Monday, October 22, 2007

How Many Must Die Before We Realize the Elderly are Crying Out for Help?

By MICHELE MANDEL, SUN MEDIA

Theirs were screams for help lost in a world too busy to hear. But, then, we don't listen to the old very well.

The whispers were there: The gardener so overwhelmed he could no longer care for his beloved flowers. The dying son so isolated he was convinced no one would look after his frail mother the way he did.

And, so, twice in the last two months, a desperate, elderly man has taken the life of an ailing loved one before turning the gun on himself.

"I'm not surprised and I think we're going to see much more of it," warns Monita Persaud, GTA consultant for the Ontario Strategy to Combat Elder Abuse. "I think it really needs some catastrophic pattern to happen before there's any kind of real investment and real concrete change."

How many are enough before we listen? How many must die before we see a pattern?

Apparently depressed over the failing health of his cancer-stricken wife, 83-year-old Ed Kling shot Jesse, 81, and then turned the gun on himself.
In a suicide pact last month, Percy Stein killed himself after shooting his wheelchair-bound mother Sarah Grupstein, 84, in the College Park apartment they shared. Stein, 66, was suffering from terminal stomach cancer and had been his mother's sole caregiver for decades.

"Where were the service providers?" Persaud demands. "Could they not see that we have seniors caring for seniors?" Often ill and frail themselves, more and more seniors are caring for loved ones at home with virtually no support from the outside world, she says. In a recent case, a woman, 72, who looks after her 93-year-old mother was given just two hours a week of community support.

"Two hours a week!" Persaud exclaims. "I was thinking, 'My Lord.' So what kind of options do people see when they're so burdened? When you don't get the support, when you yourself are isolated, you see (murder-suicide) as an option."

And it is only going to get worse, with so many aging baby boomers ahead. According to its most recent statistics, the Ontario Coroners' office says 146 Ontarians over the age of 65 took their lives in 2004, 103 of them men. But there were no available statistics as to how many were part of a murder-suicide scenario.

Despite these most recent two tragedies, there are no plans to call an inquest into elderly murder-suicides because there's no clear case the deaths were strictly the result of a system breakdown, says Dr. David Evans, Acting Regional Supervising Coroner for Central West Ontario.

"Especially with the elderly, there are multiple problems: Loss of a partner, medical problems, psychiatric problems, you have all three or four together. You can't always say, 'Well, they committed suicide because the system failed them.' What about the other reasons?"

There will be some who will look at these horrible family homicides and suggest the solution is making euthanasia easier.

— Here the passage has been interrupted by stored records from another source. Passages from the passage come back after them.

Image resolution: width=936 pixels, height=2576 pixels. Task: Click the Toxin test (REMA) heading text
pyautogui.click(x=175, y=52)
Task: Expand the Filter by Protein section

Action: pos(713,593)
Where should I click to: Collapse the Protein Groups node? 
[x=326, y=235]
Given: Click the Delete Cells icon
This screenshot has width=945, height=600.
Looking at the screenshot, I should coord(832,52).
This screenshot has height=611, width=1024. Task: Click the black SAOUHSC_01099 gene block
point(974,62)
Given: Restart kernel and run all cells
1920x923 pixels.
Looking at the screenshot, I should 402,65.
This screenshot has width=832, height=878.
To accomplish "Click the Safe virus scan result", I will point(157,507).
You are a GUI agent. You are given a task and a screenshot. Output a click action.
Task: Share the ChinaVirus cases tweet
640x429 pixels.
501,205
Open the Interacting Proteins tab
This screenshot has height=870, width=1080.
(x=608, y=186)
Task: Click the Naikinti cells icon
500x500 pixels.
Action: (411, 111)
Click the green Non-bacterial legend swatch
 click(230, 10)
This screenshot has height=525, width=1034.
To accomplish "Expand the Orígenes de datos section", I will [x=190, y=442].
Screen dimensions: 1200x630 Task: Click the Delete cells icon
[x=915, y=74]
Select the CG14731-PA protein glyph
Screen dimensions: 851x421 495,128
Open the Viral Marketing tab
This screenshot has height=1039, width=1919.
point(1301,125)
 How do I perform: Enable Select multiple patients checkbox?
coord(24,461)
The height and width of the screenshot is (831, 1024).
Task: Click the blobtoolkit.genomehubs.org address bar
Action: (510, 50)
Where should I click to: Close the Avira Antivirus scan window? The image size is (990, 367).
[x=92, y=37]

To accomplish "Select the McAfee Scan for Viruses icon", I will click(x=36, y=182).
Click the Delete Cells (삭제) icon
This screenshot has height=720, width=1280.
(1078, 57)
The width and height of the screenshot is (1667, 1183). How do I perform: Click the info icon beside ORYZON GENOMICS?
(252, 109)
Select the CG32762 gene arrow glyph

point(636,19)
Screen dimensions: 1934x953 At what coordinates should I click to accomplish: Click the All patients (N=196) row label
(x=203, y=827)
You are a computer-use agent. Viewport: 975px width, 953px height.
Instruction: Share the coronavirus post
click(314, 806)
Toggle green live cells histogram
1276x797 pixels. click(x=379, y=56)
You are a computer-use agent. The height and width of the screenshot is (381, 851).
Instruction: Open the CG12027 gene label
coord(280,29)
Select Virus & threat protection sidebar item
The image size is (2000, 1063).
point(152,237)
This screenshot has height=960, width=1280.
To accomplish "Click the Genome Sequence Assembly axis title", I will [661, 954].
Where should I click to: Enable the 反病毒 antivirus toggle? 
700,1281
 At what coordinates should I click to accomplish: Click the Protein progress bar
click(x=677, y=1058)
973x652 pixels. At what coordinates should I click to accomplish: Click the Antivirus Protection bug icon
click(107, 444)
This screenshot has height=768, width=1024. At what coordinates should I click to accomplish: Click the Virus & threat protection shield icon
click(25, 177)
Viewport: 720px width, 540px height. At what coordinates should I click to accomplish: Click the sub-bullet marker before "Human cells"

In Lake County, Illinois, their elected coroner did just that this past summer by musing in his blog that these so-called mercy killings should be a legal choice.

"Murder-suicide of an elderly couple, is that such a bad way to go?" asked Coroner Richard Keller, following a high profile case in his area. "It is difficult to grow old and particularly growing old into worsening health. It is incredibly difficult to watch a loved one deteriorate into worsening health. It is difficult to watch a loved one decline mentally (from a medical or a neurologic condition) to a point that they are no longer who they used to be.

"Should it be a choice?" 'NOT ACTS OF LOVE'

But instead of romanticizing these kind of deaths, we would do better to heed two Florida researchers who argue we should be doing more to help these elderly caregivers who are often too overwhelmed and depressed to see any other answer.

"We have found these homicide-suicides are not mercy killings, altruistic events or suicide pacts," wrote Drs. Julie E. Malphurs and Donna Cohen in the American Journal of Geriatric Psychiatry. "They are not acts of love or adoration, and they are not compassionate homicides. They are acts of desperation and depression ..."

So how many are enough before we listen? How many must die before we see a pattern?

Surely, four lost lives in two months will do.

"Hopefully, it's the beginning of people really recognizing the gaping hole that exists out there for seniors," Persaud says.

And time for their cries for help to be heard.